_Task goal_
Reproduce the records verbatim from the line with "Select September 30 in mini calendar" to the line with "coord(227,213)", both lines included.

═════ Extracted information

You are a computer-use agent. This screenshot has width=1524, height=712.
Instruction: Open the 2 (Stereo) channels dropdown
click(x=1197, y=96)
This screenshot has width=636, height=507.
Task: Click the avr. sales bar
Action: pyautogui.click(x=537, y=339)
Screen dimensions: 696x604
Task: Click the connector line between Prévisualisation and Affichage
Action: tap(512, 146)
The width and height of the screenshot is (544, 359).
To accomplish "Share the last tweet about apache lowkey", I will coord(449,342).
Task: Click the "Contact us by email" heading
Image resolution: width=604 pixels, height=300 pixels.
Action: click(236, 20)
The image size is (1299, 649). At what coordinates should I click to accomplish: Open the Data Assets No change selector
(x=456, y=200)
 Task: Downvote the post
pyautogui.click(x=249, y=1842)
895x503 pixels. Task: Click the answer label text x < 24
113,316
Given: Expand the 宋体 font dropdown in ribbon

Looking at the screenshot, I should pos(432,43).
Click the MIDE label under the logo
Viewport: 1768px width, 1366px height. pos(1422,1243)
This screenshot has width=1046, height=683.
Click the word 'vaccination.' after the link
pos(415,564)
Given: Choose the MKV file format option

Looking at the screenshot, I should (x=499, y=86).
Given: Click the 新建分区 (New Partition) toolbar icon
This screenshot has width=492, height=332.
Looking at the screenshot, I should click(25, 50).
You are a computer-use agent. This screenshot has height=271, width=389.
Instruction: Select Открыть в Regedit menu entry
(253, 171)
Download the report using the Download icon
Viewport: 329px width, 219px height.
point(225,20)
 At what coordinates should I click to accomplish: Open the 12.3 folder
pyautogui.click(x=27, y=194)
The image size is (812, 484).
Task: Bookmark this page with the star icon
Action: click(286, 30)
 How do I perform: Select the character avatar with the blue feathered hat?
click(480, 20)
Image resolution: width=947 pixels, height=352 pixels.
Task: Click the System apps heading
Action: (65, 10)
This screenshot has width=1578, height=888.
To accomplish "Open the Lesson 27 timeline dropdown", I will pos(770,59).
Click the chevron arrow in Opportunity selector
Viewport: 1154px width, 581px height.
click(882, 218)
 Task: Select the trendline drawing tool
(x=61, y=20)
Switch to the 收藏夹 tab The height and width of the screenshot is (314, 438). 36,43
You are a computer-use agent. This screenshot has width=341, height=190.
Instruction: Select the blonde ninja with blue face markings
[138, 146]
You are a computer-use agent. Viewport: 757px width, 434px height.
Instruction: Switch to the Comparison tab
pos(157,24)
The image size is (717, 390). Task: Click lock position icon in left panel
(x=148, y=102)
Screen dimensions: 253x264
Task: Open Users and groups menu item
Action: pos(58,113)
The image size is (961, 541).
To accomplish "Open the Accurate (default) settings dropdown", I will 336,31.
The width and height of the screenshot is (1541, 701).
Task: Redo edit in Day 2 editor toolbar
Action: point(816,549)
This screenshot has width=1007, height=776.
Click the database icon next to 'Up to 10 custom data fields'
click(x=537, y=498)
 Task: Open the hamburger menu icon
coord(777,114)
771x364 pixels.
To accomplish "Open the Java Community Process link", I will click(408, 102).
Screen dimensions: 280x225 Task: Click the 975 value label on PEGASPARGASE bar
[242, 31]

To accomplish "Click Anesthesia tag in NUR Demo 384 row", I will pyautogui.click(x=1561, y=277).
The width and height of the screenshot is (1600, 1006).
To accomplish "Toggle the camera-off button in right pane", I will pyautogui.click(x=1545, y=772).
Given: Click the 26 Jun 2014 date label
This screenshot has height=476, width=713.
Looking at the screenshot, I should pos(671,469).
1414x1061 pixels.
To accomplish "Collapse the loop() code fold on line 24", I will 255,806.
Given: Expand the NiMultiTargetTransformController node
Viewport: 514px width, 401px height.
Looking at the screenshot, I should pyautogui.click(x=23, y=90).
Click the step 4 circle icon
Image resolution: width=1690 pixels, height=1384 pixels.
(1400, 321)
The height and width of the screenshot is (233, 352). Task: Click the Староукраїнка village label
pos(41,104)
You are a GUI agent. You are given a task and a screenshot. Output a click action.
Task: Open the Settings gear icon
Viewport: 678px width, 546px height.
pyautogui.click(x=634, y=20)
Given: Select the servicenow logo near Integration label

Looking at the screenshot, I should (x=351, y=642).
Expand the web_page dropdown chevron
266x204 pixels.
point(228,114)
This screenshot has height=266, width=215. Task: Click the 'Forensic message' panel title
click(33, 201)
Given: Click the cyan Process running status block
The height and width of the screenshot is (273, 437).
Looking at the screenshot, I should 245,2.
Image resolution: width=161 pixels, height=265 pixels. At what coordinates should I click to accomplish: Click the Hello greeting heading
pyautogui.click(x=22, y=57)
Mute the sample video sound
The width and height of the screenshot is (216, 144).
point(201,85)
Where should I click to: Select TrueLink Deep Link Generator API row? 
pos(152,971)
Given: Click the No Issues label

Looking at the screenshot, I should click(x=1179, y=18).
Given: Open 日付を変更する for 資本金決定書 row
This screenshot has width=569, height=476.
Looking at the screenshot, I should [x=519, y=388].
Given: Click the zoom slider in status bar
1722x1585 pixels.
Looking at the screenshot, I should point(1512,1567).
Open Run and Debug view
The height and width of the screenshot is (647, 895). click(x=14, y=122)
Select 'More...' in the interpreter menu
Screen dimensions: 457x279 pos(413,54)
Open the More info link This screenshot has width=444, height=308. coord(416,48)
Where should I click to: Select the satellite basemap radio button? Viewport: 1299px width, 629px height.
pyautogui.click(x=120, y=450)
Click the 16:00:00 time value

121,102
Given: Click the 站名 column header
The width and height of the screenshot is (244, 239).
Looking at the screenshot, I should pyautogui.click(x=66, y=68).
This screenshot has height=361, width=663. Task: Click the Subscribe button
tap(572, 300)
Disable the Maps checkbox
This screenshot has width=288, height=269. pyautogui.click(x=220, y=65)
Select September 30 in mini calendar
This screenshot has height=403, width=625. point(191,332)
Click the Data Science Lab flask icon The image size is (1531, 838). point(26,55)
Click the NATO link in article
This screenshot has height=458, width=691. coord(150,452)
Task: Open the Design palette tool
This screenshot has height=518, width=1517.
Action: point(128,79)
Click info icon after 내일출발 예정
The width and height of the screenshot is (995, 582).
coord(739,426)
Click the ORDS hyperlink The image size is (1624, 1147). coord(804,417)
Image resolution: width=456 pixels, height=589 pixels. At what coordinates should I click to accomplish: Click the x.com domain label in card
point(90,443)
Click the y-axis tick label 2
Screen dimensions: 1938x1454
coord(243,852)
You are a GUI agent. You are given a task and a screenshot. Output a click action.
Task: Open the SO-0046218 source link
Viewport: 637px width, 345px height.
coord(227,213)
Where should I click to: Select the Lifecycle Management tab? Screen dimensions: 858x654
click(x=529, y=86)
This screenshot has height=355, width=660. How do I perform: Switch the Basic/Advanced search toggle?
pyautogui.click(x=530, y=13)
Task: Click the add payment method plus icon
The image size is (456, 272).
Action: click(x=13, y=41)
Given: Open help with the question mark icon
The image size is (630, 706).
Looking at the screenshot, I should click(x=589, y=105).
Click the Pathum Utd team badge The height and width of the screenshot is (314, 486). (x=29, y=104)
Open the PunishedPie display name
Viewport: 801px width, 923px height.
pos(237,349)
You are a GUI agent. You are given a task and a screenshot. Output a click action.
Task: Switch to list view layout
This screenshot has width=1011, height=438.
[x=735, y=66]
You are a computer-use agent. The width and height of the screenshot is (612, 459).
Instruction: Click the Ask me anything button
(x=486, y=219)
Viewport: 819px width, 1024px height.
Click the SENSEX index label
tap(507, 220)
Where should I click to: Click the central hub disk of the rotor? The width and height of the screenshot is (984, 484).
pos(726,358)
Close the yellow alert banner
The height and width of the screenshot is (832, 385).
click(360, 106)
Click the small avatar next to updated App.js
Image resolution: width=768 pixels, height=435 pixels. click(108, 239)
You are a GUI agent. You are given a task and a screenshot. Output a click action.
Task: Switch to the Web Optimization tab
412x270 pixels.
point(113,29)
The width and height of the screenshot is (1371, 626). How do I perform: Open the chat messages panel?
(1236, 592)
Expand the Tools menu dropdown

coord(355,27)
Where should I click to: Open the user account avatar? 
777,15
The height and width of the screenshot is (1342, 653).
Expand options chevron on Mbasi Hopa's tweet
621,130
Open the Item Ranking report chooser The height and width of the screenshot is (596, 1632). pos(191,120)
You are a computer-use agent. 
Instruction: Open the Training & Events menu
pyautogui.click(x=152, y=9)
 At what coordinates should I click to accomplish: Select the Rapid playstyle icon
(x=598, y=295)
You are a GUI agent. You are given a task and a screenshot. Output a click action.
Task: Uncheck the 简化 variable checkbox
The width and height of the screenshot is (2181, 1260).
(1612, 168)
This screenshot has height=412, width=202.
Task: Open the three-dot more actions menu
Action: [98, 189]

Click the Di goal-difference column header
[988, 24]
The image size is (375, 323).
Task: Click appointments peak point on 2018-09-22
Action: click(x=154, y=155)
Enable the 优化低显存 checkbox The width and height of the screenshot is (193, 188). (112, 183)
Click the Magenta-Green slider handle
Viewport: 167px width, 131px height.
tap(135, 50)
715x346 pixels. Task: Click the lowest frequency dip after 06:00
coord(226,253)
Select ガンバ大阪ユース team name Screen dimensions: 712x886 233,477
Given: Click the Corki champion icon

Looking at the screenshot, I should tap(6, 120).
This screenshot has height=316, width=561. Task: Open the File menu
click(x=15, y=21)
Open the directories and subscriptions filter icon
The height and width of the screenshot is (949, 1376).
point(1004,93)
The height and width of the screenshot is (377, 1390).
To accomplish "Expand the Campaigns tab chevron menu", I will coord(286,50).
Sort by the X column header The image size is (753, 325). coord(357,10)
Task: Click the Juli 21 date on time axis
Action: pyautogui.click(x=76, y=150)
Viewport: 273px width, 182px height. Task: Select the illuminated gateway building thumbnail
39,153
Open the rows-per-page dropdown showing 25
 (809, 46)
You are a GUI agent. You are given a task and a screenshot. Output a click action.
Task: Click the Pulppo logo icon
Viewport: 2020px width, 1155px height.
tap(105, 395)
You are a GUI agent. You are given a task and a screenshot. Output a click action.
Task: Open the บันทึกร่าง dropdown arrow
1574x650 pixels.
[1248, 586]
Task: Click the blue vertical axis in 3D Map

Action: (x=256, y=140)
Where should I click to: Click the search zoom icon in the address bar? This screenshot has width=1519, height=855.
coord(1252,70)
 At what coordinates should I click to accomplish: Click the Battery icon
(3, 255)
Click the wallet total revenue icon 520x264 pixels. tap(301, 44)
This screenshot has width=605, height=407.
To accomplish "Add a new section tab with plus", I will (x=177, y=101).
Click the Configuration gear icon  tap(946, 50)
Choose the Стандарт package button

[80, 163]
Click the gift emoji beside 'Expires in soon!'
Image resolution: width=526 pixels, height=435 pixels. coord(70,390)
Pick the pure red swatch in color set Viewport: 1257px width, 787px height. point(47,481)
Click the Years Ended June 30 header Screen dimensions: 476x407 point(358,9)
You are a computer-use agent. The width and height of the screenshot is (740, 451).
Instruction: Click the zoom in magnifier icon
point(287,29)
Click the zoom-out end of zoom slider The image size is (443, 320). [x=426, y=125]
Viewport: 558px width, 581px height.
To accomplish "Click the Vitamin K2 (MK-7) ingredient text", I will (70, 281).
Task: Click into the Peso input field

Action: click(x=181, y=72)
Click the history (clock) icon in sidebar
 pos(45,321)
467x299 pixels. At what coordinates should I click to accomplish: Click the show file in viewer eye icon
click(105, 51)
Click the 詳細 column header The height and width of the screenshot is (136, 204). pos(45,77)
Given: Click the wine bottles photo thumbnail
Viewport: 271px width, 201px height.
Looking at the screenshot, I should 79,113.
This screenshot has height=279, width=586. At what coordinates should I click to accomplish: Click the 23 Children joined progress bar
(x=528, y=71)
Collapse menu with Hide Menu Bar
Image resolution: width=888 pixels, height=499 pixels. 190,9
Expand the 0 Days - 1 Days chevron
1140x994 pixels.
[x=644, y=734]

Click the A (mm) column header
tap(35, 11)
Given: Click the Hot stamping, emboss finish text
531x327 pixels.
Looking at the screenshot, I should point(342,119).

══════════

_Worked solution_
Select September 30 in mini calendar
This screenshot has height=403, width=625. point(191,332)
Click the Data Science Lab flask icon The image size is (1531, 838). point(26,55)
Click the NATO link in article
This screenshot has height=458, width=691. coord(150,452)
Task: Open the Design palette tool
This screenshot has height=518, width=1517.
Action: point(128,79)
Click info icon after 내일출발 예정
The width and height of the screenshot is (995, 582).
coord(739,426)
Click the ORDS hyperlink The image size is (1624, 1147). coord(804,417)
Image resolution: width=456 pixels, height=589 pixels. At what coordinates should I click to accomplish: Click the x.com domain label in card
point(90,443)
Click the y-axis tick label 2
Screen dimensions: 1938x1454
coord(243,852)
You are a GUI agent. You are given a task and a screenshot. Output a click action.
Task: Open the SO-0046218 source link
Viewport: 637px width, 345px height.
coord(227,213)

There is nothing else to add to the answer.